Stored dataset items
★ ★ ★ ★ ★ ★ ★

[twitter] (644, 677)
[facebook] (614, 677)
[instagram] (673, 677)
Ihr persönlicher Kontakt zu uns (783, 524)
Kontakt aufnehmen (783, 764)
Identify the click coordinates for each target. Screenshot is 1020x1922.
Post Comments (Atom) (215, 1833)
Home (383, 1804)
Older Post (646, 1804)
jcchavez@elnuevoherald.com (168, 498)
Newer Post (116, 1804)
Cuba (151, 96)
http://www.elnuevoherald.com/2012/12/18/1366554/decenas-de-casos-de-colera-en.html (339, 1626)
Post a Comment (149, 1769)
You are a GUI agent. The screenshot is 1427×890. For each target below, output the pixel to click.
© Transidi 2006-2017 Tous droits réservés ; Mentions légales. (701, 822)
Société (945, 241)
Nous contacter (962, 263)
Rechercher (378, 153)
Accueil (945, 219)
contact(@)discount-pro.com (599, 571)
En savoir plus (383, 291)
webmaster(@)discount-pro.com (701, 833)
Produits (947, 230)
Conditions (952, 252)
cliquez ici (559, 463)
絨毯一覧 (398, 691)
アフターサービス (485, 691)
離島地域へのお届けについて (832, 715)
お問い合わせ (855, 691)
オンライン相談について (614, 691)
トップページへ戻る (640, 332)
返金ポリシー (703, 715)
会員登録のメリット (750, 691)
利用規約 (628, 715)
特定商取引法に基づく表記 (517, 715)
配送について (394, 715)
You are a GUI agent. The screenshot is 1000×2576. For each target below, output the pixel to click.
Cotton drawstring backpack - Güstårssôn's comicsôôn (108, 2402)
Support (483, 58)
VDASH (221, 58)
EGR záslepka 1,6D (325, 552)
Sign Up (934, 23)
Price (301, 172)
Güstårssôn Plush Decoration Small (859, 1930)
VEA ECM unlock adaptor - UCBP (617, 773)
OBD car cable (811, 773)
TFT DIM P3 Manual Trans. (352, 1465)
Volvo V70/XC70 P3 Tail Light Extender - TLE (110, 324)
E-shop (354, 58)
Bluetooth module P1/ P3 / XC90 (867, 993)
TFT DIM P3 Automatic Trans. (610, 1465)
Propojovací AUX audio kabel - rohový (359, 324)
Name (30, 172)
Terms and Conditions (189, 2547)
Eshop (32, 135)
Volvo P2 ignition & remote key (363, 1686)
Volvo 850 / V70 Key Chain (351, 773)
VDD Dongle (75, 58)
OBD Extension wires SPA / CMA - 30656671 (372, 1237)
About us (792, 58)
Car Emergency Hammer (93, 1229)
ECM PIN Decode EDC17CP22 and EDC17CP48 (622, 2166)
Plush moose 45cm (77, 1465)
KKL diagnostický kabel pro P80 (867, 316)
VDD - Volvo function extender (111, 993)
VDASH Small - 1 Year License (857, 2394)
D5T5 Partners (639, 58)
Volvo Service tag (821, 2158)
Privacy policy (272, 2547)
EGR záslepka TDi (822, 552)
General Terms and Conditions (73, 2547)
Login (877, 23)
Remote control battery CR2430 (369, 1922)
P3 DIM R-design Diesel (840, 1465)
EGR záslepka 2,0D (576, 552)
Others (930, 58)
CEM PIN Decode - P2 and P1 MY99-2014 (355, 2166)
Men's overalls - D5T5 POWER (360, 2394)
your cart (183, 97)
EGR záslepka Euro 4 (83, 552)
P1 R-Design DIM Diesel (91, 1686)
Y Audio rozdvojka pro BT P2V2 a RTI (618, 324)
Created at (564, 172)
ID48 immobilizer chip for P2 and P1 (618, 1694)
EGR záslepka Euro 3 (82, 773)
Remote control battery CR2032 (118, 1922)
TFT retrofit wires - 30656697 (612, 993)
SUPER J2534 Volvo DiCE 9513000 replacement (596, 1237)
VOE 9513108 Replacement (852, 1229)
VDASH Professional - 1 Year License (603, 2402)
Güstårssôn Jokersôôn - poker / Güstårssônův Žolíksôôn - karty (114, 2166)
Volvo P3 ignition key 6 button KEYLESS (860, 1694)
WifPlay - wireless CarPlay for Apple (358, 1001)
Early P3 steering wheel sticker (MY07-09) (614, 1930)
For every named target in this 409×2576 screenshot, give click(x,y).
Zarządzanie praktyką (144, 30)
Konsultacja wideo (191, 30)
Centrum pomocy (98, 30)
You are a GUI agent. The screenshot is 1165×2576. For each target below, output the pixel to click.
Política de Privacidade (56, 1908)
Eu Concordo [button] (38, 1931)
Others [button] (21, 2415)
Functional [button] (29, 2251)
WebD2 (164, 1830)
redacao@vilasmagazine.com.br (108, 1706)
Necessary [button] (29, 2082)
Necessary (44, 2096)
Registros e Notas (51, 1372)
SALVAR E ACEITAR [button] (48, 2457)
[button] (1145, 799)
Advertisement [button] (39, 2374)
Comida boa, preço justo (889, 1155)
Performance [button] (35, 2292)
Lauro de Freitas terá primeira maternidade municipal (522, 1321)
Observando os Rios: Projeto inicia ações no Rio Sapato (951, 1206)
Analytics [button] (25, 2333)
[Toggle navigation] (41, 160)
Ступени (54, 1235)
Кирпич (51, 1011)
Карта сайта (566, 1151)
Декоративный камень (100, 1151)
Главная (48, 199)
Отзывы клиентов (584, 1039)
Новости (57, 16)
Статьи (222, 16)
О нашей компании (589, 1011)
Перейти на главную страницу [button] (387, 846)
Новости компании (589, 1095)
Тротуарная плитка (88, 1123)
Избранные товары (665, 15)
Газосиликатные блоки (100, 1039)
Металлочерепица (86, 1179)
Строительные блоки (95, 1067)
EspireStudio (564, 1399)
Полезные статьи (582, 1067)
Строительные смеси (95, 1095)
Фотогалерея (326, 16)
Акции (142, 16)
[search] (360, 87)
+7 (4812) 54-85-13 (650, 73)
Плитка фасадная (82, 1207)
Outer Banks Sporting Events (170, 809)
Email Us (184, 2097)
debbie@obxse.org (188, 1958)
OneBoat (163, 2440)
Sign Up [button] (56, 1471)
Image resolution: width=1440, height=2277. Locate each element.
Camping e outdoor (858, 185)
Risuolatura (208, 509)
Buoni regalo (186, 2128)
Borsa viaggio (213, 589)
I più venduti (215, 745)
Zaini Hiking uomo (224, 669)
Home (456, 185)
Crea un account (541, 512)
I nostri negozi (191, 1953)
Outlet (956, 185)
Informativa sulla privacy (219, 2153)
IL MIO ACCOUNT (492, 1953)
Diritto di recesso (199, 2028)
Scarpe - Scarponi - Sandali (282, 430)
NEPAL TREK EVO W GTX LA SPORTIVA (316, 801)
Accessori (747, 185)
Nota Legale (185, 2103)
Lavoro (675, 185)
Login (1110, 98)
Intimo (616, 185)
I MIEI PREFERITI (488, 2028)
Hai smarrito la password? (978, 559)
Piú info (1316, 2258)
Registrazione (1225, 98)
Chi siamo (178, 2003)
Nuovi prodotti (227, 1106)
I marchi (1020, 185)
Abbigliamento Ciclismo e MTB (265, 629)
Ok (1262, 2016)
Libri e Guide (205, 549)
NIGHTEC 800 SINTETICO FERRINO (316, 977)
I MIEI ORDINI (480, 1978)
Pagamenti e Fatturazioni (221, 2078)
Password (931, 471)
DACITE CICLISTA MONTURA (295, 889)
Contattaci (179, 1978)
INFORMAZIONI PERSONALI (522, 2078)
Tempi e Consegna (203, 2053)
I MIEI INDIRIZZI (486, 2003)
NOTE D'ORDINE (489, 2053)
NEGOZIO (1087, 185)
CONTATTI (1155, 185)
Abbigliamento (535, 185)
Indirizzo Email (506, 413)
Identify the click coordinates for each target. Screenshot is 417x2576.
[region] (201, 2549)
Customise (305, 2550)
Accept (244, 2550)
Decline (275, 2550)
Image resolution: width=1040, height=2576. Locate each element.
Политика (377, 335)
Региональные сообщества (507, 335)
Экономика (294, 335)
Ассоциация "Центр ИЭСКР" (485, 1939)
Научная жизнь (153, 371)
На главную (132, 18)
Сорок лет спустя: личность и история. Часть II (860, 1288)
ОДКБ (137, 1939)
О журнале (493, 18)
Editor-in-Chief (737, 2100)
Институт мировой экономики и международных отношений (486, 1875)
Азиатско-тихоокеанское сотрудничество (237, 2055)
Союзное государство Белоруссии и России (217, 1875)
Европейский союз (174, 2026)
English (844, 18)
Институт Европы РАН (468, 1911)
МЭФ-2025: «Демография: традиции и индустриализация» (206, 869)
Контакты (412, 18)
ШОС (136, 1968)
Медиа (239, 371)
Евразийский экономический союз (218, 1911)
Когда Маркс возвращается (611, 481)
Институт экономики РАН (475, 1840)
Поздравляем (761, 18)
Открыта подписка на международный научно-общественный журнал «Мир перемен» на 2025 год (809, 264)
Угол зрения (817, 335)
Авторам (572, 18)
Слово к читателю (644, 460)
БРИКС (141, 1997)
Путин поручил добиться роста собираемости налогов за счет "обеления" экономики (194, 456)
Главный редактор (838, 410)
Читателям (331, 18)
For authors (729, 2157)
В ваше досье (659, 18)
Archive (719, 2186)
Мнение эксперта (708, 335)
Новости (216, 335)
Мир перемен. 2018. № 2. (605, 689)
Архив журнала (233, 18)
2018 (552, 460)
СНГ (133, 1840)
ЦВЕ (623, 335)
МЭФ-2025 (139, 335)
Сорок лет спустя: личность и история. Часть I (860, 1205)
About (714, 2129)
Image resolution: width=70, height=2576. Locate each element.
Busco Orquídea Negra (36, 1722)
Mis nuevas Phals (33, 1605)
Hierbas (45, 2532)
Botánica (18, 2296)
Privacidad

★ ★ ★ ★ ★ ★ ★

Offset the answer coordinates in the records from the line containing "Строительные смеси (95, 1095)" through the line containing "Sign Up [button] (56, 1471)" by adding 5 to every number in them. Write out only those lines again, requests included.

**ANSWER TO THIS EXERCISE**.
Строительные смеси (100, 1100)
Фотогалерея (331, 21)
Акции (147, 21)
[search] (365, 92)
+7 (4812) 54-85-13 (655, 78)
Плитка фасадная (87, 1212)
Outer Banks Sporting Events (175, 814)
Email Us (189, 2102)
debbie@obxse.org (193, 1963)
OneBoat (168, 2445)
Sign Up [button] (61, 1476)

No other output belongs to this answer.